La situation de Reynek n’était pas très différente. Son isolement est à moitié un choix de vie, à moitié une nécessité. Dans l’entre-deux-guerres, l’écrivain aimait passer l’hiver en France avec sa femme et ses enfants. Dans les années 1950, ce n’est plus possible. Reynek demeure, avec sa famille, dans sa maison isolée, tout au bout du village. Une grande partie de leur propriété leur est confisquée et collectivisée. De plus, Reynek est interdit de publication. Trávníček écrit à ce propos : « […] il est passé à travers la vie presque inaperçu par l’histoire littéraire officielle et seulement marginalement remarqué par quelques critiques. Les manuels d’histoire de la littérature tchèque de l’entre-deux-guerres […] ne connaissaient pas Reynek. […] L’œuvre poétique de Reynek a toutefois été publiée plus ou moins en dehors de l’horizon de la littérature officielle, en petites éditions, sans publicité de l’éditeur et hors des sentiers battus de l’édition. […] Une tentative de trouver une place dans une grande maison d’édition a échoué. […] et après 1946, il y a eu un silence délibéré. Le premier recueil de ses poèmes (après plusieurs autopublications) a été publié à l’étranger, à Londres, à titre posthume.[12] »

 

L’écriture devient un objectif de vie pour Deml. Il écrit tout le temps et nous devons considérer sa correspondance comme partie intégrante de son œuvre. L’œuvre de Deml ne se limite pas aux poèmes. Il écrit également de la prose et des poèmes en prose, il publie ses sermons, ses commentaires. C’est aussi la raison pour laquelle Deml est si concret. Il décrit ses pensées, ses souvenirs des gens et des lieux. Bohuslav Reynek est tout le contraire. Reynek est presque un poète exclusif de la nature, il parle rarement des gens, et s’il le fait, ce sont les personnages bibliques qui viennent dans son jardin, qui se tiennent devant sa maison.

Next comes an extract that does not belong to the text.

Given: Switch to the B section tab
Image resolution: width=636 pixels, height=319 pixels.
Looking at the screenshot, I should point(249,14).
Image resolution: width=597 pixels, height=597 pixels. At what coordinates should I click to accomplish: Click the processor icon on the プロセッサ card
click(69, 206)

Reynek a dédié de nombreux poèmes à sa région. Ses poèmes sont souvent appelés Domov, c’est-à-dire La Maison ou Chez Soi. Mais il ne nous dit pas où se trouve cet endroit secret. Lorsque nous découvrons l’œuvre de Reynek, nous sommes invités chez lui, dans son jardin de rêve, où il vit simplement avec ses animaux dans une époque atemporelle et le lieu de son jardin est plutôt un lieu d’esprit : « La terre est gelée et saupoudrée de neige, c’est un jour blanc comme saint Nicolas, le portier de Noël. Les moineaux sautillant dans la cour se risquent jusque dans la salle, les merles passent toute la journée dans les fusains et les seringas qui bordent les fenêtres du jardin, parfois de gracieux bouvreuils pourpres viennent les rejoindre ; et plus loin près du mur des écureuils dans les épicéas dépiautent des pives, on ne les voit pas mais les écailles tombent mystérieusement en bruissant. Bien d’autres choses se passent encore, mais les mots sont trop sobres, et la peinture ou le dessin trop logiques pour les raconter[13]. »

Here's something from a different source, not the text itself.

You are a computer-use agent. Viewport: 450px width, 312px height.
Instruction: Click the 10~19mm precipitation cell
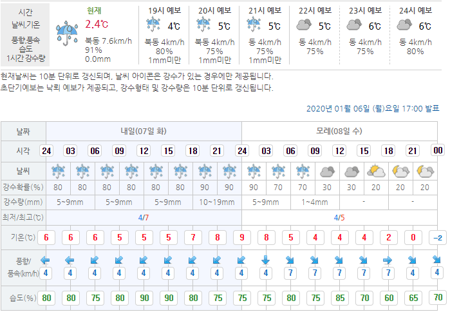pos(217,202)

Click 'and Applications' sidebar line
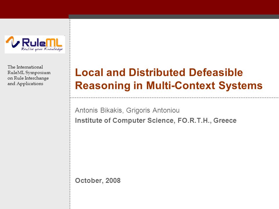point(25,84)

Comme nous l’avons mentionné précédemment, Reynek n’est pas seulement poète, il est aussi peintre et graphiste, et cette tendance à rester chez soi se retrouve aussi dans ses gravures comme le montre notre exemple[14]. À première vue, le blanc prédomine, la couleur est souvent présente dans son travail, nous la retrouvons mentionnée dans nombre de ses poèmes aussi tels que « Le Reniement de saint Pierre », « Adoration des Mages », « Neige de printemps » et bien d’autres dans le recueil Rybí šupiny. Le blanc représente la neige, l’hiver, la mort des vivants et le vide. La neige contribue à créer une ambiance de calme, où le sol semble doux, intact de toute trace de pas humains.

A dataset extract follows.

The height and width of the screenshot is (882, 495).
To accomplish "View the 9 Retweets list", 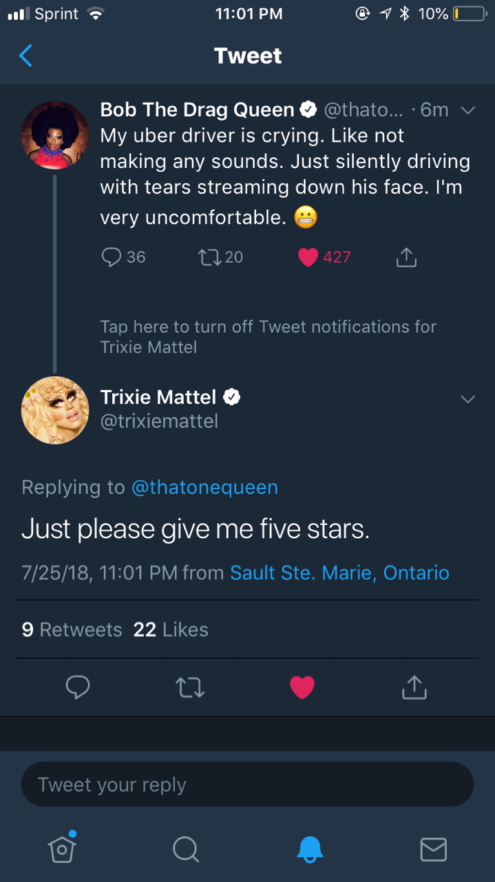I will tap(72, 629).
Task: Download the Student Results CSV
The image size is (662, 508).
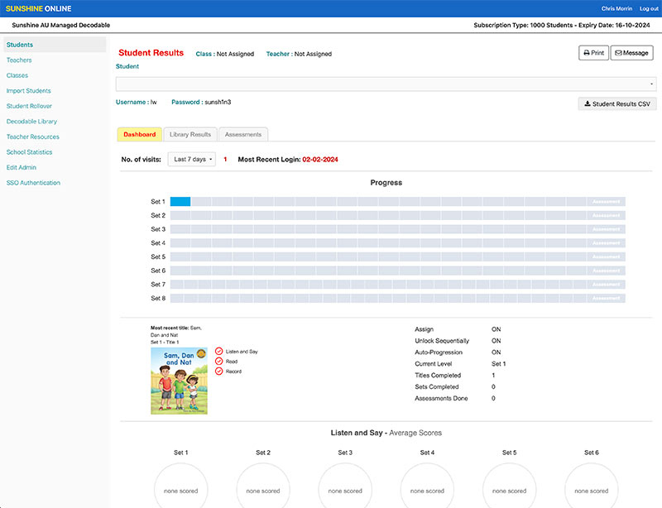Action: pos(616,104)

Nous voyons que l’humain, la vache, la charrue et les pigeons forment un demi-cercle, à l’opposé du haut de l’image. Cette liaison n’est pas accidentelle, nous savons par la poésie de Reynek qu’il perçoit le lien entre l’homme, la nature et les animaux comme essentiel.

 

Les deux écrivains restent cantonnés chez eux et écrivent sur ce qu’ils voient autour. Dès 1913, Deml publie un recueil intitulé Moji přátelé, dans lequel il s’adresse à des fleurs. Ce recueil est probablement le plus connu. Deml est souvent considéré comme un précurseur du surréalisme ou un représentant de l’expressionnisme. Ici, il reste à un niveau plutôt symbolique : « Lys blanc, merci de votre visite. Vous savez que je n’aurais pas osé le faire moi-même, donc vous souffrez beaucoup, et maintenant moi aussi, vous voyez, – sommes-nous semblables en cela ?[15] » Deml utilise ici la métaphore d’un lys blanc comme une allégorie de son ami S. K. Neumann[16]. Il est impossible d’obtenir cette interprétation du poème lui-même. Pour être capable de le lire pleinement, nous devons également connaître la correspondance de Deml, c’est pourquoi la compréhension de son travail est si complexe, plus que de celui d’autres écrivains. Dans sa lettre il écrit : « Aujourd’hui, en contemplant le “Lys blanc”, les grands tourments de la douleur et de la félicité, je saisis soudain un crayon et écris dans mon journal cet aphorisme : “Si l’on nous haïssait à mort et si l’on nous aimait à mort en même temps, si l’on nous attirait et si l’on nous repoussait : il nous rendrait à la fois heureux et saints, en nous laissant seuls.” Et soudain, ça m’est venu à l’esprit : C’est Stanislav K. Neumann ! – Merci pour ta haine, merci pour ton amour, Ami-ennemi : Frère. Cher M. Neumann[17]. »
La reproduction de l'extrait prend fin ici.